§ **Data provided**:
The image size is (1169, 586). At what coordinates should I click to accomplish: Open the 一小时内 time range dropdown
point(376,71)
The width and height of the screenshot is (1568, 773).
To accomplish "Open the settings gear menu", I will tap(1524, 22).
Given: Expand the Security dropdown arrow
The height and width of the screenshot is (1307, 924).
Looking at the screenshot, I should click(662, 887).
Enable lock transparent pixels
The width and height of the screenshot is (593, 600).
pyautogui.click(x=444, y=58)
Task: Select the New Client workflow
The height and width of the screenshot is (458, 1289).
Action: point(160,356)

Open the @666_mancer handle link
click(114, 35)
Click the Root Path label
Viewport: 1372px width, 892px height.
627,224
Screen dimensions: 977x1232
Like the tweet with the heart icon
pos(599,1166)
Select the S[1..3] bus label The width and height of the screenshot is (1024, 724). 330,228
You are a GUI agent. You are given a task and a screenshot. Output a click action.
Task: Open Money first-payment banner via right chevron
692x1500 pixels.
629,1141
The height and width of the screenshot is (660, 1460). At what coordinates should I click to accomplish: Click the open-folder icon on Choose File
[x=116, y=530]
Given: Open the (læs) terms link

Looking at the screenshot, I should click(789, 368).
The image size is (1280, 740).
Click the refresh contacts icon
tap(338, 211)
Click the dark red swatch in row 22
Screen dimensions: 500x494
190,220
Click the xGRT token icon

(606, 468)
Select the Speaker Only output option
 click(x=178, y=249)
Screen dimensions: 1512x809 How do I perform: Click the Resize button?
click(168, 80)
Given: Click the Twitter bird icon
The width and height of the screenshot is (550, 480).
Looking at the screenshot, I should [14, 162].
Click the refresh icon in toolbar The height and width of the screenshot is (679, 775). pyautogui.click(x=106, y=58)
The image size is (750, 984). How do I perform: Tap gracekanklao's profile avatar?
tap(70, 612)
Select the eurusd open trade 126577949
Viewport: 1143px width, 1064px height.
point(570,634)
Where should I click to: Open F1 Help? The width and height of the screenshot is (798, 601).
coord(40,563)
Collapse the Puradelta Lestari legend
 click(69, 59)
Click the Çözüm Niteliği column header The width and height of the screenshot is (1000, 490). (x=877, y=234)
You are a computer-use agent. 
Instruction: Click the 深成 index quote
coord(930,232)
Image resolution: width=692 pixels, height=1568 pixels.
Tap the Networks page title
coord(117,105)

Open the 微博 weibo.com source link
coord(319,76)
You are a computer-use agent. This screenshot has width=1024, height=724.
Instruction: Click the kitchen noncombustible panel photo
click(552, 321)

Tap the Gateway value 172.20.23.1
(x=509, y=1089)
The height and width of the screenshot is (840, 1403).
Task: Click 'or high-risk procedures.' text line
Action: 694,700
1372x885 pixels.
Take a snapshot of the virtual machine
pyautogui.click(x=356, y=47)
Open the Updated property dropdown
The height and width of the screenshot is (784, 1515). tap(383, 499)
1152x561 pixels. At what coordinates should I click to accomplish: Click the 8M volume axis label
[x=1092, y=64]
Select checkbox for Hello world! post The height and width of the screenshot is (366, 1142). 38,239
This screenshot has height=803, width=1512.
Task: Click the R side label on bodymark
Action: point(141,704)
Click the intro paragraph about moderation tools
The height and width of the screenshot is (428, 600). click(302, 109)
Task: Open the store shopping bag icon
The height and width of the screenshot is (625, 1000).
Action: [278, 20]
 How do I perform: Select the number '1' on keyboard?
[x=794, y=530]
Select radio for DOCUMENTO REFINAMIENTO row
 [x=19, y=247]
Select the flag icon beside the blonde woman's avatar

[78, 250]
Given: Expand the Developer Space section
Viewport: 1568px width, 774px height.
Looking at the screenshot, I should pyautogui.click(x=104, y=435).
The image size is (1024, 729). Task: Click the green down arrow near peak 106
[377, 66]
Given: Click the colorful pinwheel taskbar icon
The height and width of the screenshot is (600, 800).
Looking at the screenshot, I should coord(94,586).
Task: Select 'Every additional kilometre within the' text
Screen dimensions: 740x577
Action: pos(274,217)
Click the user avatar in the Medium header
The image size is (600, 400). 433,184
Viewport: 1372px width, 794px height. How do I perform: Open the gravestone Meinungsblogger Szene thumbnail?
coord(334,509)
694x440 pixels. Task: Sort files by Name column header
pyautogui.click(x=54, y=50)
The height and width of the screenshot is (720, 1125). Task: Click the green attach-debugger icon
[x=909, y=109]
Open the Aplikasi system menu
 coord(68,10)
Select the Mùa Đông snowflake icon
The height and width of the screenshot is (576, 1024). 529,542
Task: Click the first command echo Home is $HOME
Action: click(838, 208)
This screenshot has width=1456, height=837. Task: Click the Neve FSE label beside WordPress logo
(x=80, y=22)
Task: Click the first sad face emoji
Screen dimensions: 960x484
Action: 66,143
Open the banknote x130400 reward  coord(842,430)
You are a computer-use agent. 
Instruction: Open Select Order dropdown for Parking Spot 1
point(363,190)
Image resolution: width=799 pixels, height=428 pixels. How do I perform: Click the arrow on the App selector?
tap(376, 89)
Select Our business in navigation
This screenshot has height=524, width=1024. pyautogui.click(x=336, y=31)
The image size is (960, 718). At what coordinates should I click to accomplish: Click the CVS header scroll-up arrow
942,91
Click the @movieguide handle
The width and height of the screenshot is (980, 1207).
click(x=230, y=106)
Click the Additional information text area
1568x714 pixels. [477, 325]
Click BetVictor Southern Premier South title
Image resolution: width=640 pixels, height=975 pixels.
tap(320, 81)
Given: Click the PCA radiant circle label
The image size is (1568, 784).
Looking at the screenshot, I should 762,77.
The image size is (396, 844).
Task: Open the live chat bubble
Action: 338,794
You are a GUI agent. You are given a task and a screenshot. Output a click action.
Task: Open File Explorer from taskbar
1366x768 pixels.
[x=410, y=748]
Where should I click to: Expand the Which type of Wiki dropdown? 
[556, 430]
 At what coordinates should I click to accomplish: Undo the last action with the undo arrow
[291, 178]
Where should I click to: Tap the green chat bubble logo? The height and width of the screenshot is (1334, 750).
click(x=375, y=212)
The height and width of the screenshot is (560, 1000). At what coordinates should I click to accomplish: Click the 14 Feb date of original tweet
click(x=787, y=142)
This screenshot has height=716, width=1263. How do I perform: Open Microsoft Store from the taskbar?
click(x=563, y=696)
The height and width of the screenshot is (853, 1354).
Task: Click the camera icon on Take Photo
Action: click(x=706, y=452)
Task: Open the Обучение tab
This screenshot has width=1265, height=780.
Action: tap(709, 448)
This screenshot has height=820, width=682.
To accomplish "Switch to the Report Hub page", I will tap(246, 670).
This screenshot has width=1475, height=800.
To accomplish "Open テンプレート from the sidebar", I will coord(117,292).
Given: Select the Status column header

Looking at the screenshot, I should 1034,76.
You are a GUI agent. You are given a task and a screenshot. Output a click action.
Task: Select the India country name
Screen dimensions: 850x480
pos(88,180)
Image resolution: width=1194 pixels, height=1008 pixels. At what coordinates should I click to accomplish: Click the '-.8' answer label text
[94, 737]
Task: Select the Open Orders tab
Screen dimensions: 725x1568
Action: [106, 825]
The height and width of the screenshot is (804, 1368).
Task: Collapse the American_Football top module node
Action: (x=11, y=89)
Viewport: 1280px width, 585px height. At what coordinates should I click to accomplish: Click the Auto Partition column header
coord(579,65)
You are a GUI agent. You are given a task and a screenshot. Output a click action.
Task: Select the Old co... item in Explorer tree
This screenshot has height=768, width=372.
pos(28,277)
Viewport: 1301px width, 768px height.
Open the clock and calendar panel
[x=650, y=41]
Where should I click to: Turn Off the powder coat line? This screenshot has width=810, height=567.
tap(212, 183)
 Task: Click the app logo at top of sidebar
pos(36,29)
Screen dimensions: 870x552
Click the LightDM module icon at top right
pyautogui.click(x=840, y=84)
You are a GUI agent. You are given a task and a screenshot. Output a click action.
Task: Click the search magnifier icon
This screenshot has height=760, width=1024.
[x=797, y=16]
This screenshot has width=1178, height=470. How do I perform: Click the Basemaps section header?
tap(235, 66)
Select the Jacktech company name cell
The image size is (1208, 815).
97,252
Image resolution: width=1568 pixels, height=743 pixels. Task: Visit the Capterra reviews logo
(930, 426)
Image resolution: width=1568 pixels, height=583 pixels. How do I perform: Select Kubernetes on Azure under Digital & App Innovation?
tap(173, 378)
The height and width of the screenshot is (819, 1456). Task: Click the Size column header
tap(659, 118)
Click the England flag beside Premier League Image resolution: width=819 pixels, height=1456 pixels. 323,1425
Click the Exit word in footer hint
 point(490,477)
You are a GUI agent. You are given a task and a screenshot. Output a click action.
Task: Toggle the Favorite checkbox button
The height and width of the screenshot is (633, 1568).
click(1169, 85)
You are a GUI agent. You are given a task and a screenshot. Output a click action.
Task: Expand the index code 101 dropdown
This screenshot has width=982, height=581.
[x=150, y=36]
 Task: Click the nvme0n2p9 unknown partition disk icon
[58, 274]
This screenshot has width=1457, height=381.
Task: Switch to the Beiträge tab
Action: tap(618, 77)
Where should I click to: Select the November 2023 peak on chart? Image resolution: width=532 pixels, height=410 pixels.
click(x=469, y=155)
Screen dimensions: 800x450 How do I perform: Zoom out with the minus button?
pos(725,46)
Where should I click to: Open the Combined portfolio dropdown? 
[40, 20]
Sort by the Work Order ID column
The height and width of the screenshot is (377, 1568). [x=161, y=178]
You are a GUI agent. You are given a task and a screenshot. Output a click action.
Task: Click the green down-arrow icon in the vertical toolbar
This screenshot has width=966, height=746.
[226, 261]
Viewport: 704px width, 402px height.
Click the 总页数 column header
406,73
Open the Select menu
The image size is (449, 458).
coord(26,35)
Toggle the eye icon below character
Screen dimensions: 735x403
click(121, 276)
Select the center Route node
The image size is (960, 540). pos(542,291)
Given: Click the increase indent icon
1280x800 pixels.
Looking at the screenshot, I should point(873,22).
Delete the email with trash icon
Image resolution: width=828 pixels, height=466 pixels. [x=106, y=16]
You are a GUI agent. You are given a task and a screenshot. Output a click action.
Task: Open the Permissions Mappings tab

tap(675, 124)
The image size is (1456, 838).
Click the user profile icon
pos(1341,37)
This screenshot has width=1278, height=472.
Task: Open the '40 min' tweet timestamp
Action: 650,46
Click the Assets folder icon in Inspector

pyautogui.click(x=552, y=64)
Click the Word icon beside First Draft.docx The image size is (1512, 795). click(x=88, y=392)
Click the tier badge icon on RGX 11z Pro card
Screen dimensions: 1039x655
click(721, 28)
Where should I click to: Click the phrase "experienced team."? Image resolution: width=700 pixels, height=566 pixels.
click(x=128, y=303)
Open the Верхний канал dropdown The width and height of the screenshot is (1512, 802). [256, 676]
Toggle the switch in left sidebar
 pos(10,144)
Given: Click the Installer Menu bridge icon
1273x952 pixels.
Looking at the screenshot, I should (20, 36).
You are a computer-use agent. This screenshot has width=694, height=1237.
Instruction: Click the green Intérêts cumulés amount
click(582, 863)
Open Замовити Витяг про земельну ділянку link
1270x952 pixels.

§ **Task to carry out**: Each line from the one that contains "Toggle the switch in left sidebar" through the end of the records must be repeated exactly. No other line belongs in the answer.

§ **Exercise answer**:
Toggle the switch in left sidebar
 pos(10,144)
Given: Click the Installer Menu bridge icon
1273x952 pixels.
Looking at the screenshot, I should (20, 36).
You are a computer-use agent. This screenshot has width=694, height=1237.
Instruction: Click the green Intérêts cumulés amount
click(582, 863)
Open Замовити Витяг про земельну ділянку link
1270x952 pixels.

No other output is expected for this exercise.